Do moich ciekawszych osiagniec zyciowych dopisuje wczorajsza PRZECHADZKE ul. Piotrkowska (Lodz) o godzinie 12.00. Bardzo udana – stracilam tylko ok. 4 kg masy ciala i chyba do dzis mi się dymi z pustego łba. W ogole, Swiety Mikolaju – chcialabym wiedziec, dlaczego neurony obumieraja, a glupota ODRASTA i się MNOZY?
“101 Reykjavik” zmordowałam do 273 strony i musze odpoczac. Gdybym miala rozowym flamastrem zaznaczac kawalki zywcem wziete z “Mechanicznej pomaranczy”, a niebieskim – z “Nagiego lunchu”, to cala ksiazka bylaby w paski. Zal mi glownego bohatera, którego najpowazniejszym problemem jest najwyrazniej fakt, ze jedyna cycata babka w calej ksiazce to lesbijka, w dodatku – narzeczona mamusi. Czas wypromowac Marcysia – dochodze do wniosku – który nawet lepiej niż kultowy autor potrafi pisac o kondomach, gilach i pobytach w toalecie, poza tym – w odroznieniu od autora – jest mistrzem krotkiej formy (SMS).
W zwiazku z powyzszym czytam szwedzki kryminal “Falszywy trop”. Już na 123 stronie dwie osoby oskalpowane i jedna się podpalila na srodku pola rzepaku. Dlaczego rzepaku?…
Tak – bardzo utrudnia mi zycie fakt, ze nie mogę czytac w samochodzie (niedobrze mi się robi). Do wyboru mam zatem nieczytanie w samochodzie lub transport publiczny – ten drugi nawet sobie chwale, zwlaszcza z rana, natomiast DO OBLEDU wpienia mnie wsiadanie doń z jedzeniem. Na przykład – z wypakowanym do granic mozliwosci hotdogiem, z którego zwisaja metry kapusty i kapie sos, albo z gofrem i kilogramem prawdziwej plastikowej bitej smietany, która tez zwisa i kapie – ze nie wspomne o rozsiewanym wokół zapachu przypalonej padliny. Mniej szkodliwe dla wspolpasazerow – acz bardzo dziwne dla mnie osobiscie – jest trzymanie czegos tajemniczego w TORBIE, wpychanie tam łapy i pozeranie po kawalku.

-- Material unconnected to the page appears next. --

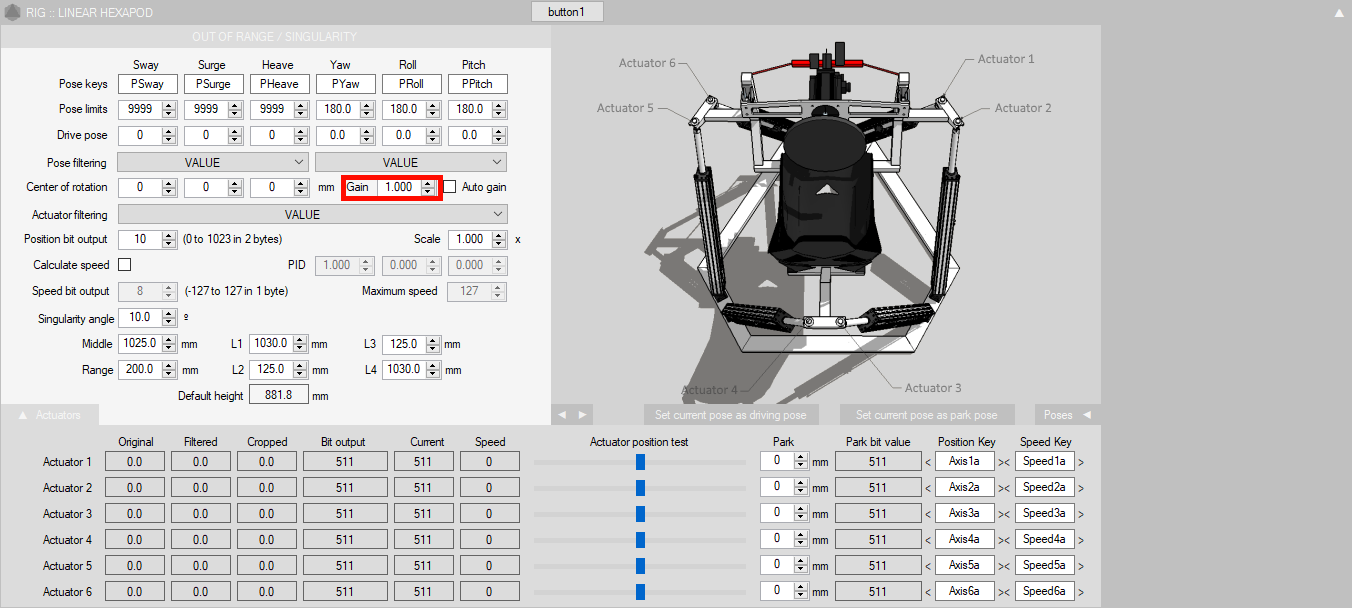
Task: Open the right Pose filtering dropdown
Action: tap(411, 162)
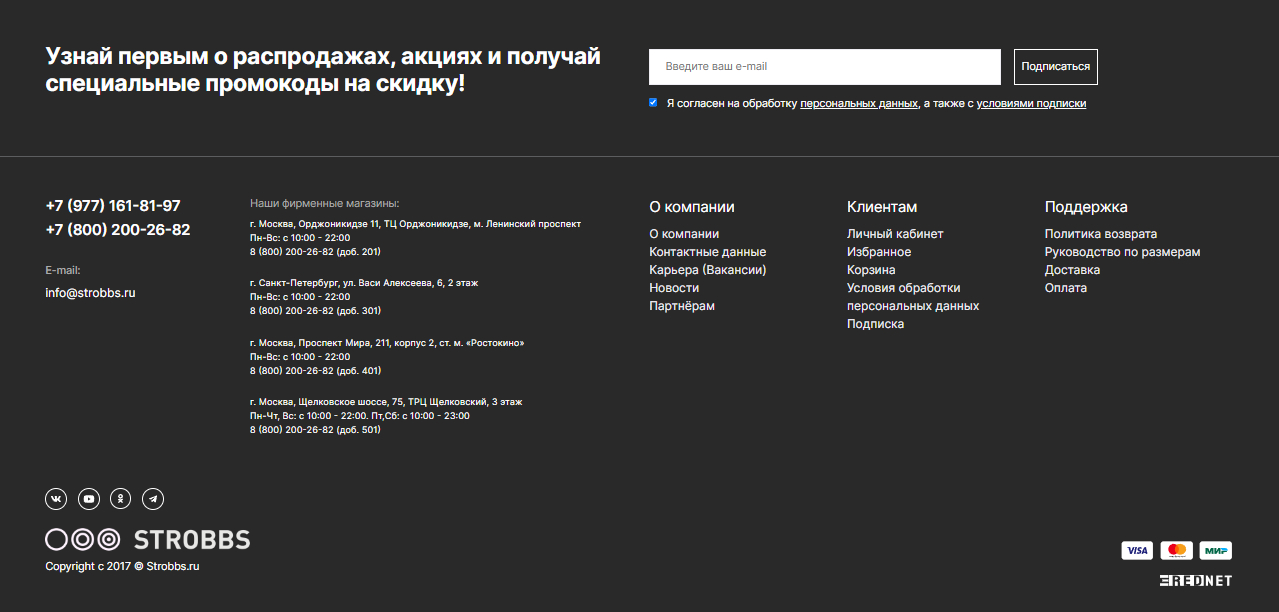This screenshot has height=612, width=1279.
Task: Open the VK social media icon
Action: [56, 499]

Tak, ze mam do wyboru – festiwal kulinarny i lektura albo poranna pogawedka z kierowca. Kierowca jest namietnym Zmieniaczem Pasow – chyba będę brala ze soba skarbonke i inkasowala 2 zl za kazda zmiane pasa. Już pojutrze stac mnie będzie na kreacje z nowej kolekcji Teresy Rosati.
A teraz – grzecznie czekam na obiecana BURZE!
co tam burza! burza nas w jajo zrobiła, ale gdybyście byli zainteresowani, czym jest U.S. CHEMICZNE BEZPIECZEŃSTWO I NIEBEZPIECZEŃSTWO DOCHODZENIE DESKA, to właźcie do mnie :o))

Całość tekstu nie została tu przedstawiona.